# Task statement
Without leaving out a single line, restate the entries below exactly.

= Beginning of Section =

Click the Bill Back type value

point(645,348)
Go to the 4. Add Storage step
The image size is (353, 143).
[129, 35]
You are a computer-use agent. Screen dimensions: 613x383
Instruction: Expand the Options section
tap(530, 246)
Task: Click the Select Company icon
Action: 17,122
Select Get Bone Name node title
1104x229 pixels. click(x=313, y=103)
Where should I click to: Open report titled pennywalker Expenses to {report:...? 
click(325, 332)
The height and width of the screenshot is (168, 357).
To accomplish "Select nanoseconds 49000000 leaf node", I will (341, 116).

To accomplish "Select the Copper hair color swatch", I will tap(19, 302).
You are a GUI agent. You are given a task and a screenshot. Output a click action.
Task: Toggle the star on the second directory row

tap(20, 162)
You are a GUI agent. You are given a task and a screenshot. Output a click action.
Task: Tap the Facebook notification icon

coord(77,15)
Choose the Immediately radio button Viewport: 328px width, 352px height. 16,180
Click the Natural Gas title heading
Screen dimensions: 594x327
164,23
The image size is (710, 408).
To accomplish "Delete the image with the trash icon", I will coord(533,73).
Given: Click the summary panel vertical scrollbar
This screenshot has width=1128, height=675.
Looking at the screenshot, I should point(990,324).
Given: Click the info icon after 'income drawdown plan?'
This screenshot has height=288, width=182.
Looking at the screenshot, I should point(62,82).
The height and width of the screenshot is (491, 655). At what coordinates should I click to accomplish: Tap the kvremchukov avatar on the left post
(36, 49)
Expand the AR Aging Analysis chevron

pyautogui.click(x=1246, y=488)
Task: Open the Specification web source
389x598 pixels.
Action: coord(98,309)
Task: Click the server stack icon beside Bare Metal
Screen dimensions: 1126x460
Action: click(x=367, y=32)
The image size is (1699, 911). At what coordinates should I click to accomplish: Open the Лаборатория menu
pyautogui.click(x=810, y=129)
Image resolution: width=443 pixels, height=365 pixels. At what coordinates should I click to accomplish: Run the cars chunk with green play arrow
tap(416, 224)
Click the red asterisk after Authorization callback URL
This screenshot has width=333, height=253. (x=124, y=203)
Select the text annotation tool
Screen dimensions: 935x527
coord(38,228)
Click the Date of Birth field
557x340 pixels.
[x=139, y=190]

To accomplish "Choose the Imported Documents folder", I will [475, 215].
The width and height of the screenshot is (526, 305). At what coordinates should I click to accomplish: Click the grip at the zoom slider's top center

= End of Section =

# Solution to the problem
Click the Bill Back type value

point(645,348)
Go to the 4. Add Storage step
The image size is (353, 143).
[129, 35]
You are a computer-use agent. Screen dimensions: 613x383
Instruction: Expand the Options section
tap(530, 246)
Task: Click the Select Company icon
Action: 17,122
Select Get Bone Name node title
1104x229 pixels. click(x=313, y=103)
Where should I click to: Open report titled pennywalker Expenses to {report:...? 
click(325, 332)
The height and width of the screenshot is (168, 357).
To accomplish "Select nanoseconds 49000000 leaf node", I will (341, 116).

To accomplish "Select the Copper hair color swatch", I will tap(19, 302).
You are a GUI agent. You are given a task and a screenshot. Output a click action.
Task: Toggle the star on the second directory row

tap(20, 162)
You are a GUI agent. You are given a task and a screenshot. Output a click action.
Task: Tap the Facebook notification icon

coord(77,15)
Choose the Immediately radio button Viewport: 328px width, 352px height. 16,180
Click the Natural Gas title heading
Screen dimensions: 594x327
164,23
The image size is (710, 408).
To accomplish "Delete the image with the trash icon", I will coord(533,73).
Given: Click the summary panel vertical scrollbar
This screenshot has width=1128, height=675.
Looking at the screenshot, I should point(990,324).
Given: Click the info icon after 'income drawdown plan?'
This screenshot has height=288, width=182.
Looking at the screenshot, I should point(62,82).
The height and width of the screenshot is (491, 655). At what coordinates should I click to accomplish: Tap the kvremchukov avatar on the left post
(36, 49)
Expand the AR Aging Analysis chevron

pyautogui.click(x=1246, y=488)
Task: Open the Specification web source
389x598 pixels.
Action: coord(98,309)
Task: Click the server stack icon beside Bare Metal
Screen dimensions: 1126x460
Action: click(x=367, y=32)
The image size is (1699, 911). At what coordinates should I click to accomplish: Open the Лаборатория menu
pyautogui.click(x=810, y=129)
Image resolution: width=443 pixels, height=365 pixels. At what coordinates should I click to accomplish: Run the cars chunk with green play arrow
tap(416, 224)
Click the red asterisk after Authorization callback URL
This screenshot has width=333, height=253. (x=124, y=203)
Select the text annotation tool
Screen dimensions: 935x527
coord(38,228)
Click the Date of Birth field
557x340 pixels.
[x=139, y=190]

To accomplish "Choose the Imported Documents folder", I will [475, 215].
The width and height of the screenshot is (526, 305). At what coordinates should I click to accomplish: Click the grip at the zoom slider's top center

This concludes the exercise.